If you think this is an issue you try setting WEBSITE_DISABLE_OVERLAPPED_RECYCLING=1 on your web app. This will ensure that the Web App’s VM is shutdown before spinning up a new instance.
Maybe, maybe not, we’ll see. I’ll report back when I’ve done some experiments.
Correct (we already use this setting) but in @bythewiseman’s case he’s trying to avoid the app shutting down in the first place which is the trigger for the issue. This setting will just cause extra avoidable downtime.
That level of downtime isn’t acceptable to me or my clients. We’re all on the same page though re finding a fix.
However, I don’t believe this is necessarily an Examine, Umbraco or code issue. I believe this might be tied to .NET 8 itself. It’s difficult to prove but my theory is that with the performance increases that came in .NET 8, the shutdown process of Umbraco is hampered by additional overlapping calls to Examine that aren’t prevented in time. I could be wrong and I likely am but as I said earlier I think this is going to remain an unresolved issue with v13.
Cool, that takes IIS out of the equation completely. In which case I would concentrate on what you can control via config. Have you implemented the WEBSITE_ADD_SITENAME_BINDINGS_IN_APPHOST_CONFIG appsetting key? If not, that’s the first place to start. If you are slot swapping, I imagine you already have the WEBSITE_DISABLE_OVERLAPPED_RECYCLING setting set but if you don’t, this should be set. It’s frustrating because with it you no longer benefit from the seamless slot swap but until it is possible to move away from Examine, I have found this to be necessary too.

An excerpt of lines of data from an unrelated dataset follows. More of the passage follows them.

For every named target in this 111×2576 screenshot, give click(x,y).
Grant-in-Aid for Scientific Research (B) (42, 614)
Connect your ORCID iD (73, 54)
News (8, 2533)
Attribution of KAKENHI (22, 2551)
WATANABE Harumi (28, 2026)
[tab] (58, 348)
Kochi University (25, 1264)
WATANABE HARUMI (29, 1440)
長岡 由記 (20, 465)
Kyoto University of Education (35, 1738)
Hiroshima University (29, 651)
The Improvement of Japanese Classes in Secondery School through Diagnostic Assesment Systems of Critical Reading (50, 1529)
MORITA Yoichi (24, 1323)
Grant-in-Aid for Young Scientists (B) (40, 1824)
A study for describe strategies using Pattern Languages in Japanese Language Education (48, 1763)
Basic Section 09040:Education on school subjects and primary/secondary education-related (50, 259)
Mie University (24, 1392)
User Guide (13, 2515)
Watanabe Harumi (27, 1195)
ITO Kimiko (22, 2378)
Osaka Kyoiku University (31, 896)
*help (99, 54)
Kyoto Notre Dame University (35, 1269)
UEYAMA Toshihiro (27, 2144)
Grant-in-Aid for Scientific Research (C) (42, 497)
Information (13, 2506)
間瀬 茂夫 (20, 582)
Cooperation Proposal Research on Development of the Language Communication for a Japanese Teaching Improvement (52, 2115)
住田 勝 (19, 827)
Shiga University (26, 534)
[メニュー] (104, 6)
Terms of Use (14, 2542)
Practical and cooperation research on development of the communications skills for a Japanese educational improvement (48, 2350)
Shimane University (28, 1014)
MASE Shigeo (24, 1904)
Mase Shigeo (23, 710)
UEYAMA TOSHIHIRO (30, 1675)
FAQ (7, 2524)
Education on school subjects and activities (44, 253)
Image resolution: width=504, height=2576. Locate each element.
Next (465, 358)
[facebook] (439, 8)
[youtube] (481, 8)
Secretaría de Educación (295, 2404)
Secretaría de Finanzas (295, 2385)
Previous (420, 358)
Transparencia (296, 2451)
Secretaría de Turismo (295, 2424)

Fair enough, but you can’t stop this from being true:
For zero-downtime deployments with Umbraco, the only viable option is Blue-Green deployments. Whether that’s slot swaps or containers or something more manual on a VPS.
Interestingly, Rick Strahl’s approach is basically Blue-Green, but at the filesystem level only
A lot of people are using v13 in anger across Azure Web Apps and VPSs without constantly locking up. Right now I don’t even think WEBSITE_DISABLE_OVERLAPPED_RECYCLING is enabled on any of our client’s production sites…
I feel like there must be something more unusual going on here.